Yesterday, Secretary of State Powell pointed out that the pilgrimage of huge numbers of Shiite Muslims—with about 1 million persons gathering near Karbala during an important religious ritual—occurred without violence. And let’s not forget that none of the Iraqi people enjoyed the freedoms that made that possible while living under the oppressive and brutal rule of Saddam Hussein. These and many other religious activities are an expression of freedom and a rebuke of the fallen regime.

Secretary Powell also summarized the immediate aftermath of the fall of the Hussein regime by saying, "We always knew that once you took this regime down and broke the authority of the regime, there would be a period of chaos and instability.

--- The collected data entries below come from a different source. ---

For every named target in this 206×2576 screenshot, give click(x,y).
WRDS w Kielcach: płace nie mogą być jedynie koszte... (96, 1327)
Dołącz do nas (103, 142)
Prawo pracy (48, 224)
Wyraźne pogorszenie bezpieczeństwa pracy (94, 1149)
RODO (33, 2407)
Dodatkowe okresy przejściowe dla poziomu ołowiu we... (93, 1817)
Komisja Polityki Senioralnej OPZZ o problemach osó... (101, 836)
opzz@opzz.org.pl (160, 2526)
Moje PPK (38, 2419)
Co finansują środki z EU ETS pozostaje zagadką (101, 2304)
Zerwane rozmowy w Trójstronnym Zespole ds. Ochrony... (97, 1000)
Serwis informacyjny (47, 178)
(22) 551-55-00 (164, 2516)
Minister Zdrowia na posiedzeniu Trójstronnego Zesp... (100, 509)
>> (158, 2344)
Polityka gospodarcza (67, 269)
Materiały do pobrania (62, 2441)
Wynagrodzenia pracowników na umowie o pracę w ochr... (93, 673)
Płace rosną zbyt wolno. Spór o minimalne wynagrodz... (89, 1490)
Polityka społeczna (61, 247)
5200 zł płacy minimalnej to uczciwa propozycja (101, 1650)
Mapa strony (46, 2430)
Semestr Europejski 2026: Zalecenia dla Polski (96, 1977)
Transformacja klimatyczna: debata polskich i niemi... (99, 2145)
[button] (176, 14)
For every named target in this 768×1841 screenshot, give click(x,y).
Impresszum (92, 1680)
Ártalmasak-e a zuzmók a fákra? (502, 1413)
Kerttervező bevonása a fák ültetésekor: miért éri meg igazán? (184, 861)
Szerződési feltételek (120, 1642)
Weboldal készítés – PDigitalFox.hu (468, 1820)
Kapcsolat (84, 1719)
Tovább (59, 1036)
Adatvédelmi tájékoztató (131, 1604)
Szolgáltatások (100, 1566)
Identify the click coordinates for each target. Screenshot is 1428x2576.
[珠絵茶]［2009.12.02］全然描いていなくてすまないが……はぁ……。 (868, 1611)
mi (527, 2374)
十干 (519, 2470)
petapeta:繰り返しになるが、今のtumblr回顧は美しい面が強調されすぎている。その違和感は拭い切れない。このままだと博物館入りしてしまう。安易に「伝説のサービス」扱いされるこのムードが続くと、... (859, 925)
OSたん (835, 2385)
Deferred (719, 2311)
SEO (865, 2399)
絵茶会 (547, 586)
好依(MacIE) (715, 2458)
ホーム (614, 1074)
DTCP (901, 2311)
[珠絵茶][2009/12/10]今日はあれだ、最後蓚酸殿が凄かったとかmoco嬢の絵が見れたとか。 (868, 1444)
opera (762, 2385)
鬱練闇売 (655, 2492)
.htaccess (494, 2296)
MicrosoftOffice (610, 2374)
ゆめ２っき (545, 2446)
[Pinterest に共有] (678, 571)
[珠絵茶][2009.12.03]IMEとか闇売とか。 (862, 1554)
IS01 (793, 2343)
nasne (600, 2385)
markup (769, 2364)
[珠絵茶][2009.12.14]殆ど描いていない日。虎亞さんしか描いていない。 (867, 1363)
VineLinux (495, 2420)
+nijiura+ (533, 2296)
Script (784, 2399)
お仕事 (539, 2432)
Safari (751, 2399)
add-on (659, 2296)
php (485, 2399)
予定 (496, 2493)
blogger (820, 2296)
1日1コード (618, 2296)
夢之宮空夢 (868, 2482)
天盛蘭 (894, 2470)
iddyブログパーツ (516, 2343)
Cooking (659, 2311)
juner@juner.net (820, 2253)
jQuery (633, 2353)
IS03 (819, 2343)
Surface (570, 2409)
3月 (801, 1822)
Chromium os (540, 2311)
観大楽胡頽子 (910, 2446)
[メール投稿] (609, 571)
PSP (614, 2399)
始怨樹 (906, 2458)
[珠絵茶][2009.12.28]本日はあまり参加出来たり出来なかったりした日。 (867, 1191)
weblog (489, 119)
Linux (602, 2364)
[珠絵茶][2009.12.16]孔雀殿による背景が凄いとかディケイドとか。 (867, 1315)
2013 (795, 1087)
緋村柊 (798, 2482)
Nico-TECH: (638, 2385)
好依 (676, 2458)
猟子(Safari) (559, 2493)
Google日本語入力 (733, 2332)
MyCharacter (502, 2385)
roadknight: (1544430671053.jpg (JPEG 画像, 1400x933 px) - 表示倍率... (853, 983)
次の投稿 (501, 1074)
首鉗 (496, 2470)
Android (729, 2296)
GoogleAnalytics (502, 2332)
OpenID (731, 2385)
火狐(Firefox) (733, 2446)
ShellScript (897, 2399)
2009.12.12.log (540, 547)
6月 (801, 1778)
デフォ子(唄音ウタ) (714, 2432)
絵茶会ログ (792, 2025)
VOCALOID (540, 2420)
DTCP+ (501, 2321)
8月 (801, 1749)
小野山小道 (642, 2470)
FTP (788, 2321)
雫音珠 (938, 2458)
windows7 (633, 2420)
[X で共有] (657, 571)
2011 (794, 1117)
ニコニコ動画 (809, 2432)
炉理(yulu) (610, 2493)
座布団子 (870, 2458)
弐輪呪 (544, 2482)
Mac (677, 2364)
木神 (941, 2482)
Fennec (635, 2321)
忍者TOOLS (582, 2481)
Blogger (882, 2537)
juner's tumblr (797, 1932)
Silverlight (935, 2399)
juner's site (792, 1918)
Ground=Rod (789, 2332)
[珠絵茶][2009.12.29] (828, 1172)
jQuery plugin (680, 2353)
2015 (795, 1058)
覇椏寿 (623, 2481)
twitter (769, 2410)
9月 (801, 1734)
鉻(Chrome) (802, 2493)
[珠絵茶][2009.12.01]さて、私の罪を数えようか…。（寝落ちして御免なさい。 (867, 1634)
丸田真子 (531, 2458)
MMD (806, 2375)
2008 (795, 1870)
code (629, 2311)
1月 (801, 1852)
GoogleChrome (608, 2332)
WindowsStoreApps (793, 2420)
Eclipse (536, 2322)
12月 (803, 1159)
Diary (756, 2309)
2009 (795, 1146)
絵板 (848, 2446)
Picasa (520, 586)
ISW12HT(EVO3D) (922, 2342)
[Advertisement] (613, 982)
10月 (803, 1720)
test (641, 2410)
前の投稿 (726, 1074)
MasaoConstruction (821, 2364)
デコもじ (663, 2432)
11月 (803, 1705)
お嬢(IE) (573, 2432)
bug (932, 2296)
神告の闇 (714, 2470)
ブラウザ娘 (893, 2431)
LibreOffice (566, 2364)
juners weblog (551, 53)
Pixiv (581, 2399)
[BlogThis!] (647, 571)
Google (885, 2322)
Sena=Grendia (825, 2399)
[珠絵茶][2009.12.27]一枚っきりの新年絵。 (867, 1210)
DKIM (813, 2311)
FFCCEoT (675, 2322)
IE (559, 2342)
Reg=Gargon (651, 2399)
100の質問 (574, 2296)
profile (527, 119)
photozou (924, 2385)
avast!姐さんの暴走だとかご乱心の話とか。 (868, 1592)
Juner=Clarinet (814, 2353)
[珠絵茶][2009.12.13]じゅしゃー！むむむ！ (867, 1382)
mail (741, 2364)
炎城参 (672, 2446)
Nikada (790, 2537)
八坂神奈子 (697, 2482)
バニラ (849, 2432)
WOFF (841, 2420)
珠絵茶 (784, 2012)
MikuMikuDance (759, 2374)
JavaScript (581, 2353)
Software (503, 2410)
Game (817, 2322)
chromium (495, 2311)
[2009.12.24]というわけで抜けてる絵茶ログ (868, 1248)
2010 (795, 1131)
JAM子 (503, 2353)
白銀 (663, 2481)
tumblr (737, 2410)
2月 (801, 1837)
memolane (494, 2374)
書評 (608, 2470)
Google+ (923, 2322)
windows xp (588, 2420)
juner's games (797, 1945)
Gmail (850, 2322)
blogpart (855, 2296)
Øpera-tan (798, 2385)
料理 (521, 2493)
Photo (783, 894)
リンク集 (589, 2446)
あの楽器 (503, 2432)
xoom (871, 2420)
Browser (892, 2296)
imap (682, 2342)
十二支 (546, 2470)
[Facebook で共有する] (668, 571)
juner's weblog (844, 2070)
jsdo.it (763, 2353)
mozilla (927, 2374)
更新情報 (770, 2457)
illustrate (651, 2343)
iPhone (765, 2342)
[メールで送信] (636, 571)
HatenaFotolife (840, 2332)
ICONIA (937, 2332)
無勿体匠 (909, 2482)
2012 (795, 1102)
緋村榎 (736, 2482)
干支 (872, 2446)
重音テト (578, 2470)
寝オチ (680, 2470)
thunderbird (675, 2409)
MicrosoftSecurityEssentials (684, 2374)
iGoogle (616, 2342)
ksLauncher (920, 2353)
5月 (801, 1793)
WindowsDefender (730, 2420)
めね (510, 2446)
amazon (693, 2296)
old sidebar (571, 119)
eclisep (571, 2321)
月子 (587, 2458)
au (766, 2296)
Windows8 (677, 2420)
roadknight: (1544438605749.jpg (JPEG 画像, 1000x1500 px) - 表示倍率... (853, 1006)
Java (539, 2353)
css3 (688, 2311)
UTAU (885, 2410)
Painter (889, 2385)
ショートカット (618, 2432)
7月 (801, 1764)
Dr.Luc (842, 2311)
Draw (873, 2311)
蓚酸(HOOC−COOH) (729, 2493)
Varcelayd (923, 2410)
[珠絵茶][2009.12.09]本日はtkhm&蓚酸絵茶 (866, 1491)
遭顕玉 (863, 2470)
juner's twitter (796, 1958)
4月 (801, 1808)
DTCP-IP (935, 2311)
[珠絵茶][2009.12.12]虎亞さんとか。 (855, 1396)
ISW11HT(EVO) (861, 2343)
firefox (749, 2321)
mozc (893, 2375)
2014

That’s what one would expect," he said. "But slowly but surely, we are reasserting authority throughout the country, not only with coalition troops but with Iraqi policemen, with Iraqi institutions."

The thing to bear in mind is that any dissent would have been unthinkable throughout central and southern Iraq as recently as a couple of weeks ago. The freedom to assemble and to demonstrate, or to worship freely—as we saw this week in Karbala—is proof of just how far Iraq has come in an astonishingly short period of time.

Looking ahead, we are enthusiastic about the country’s prospects for a future in freedom, peace, and prosperity. And as President Bush said in a speech yesterday, "One thing is certain: we will not impose a government on Iraq. We will help that nation build a government of, by and for the Iraqi people."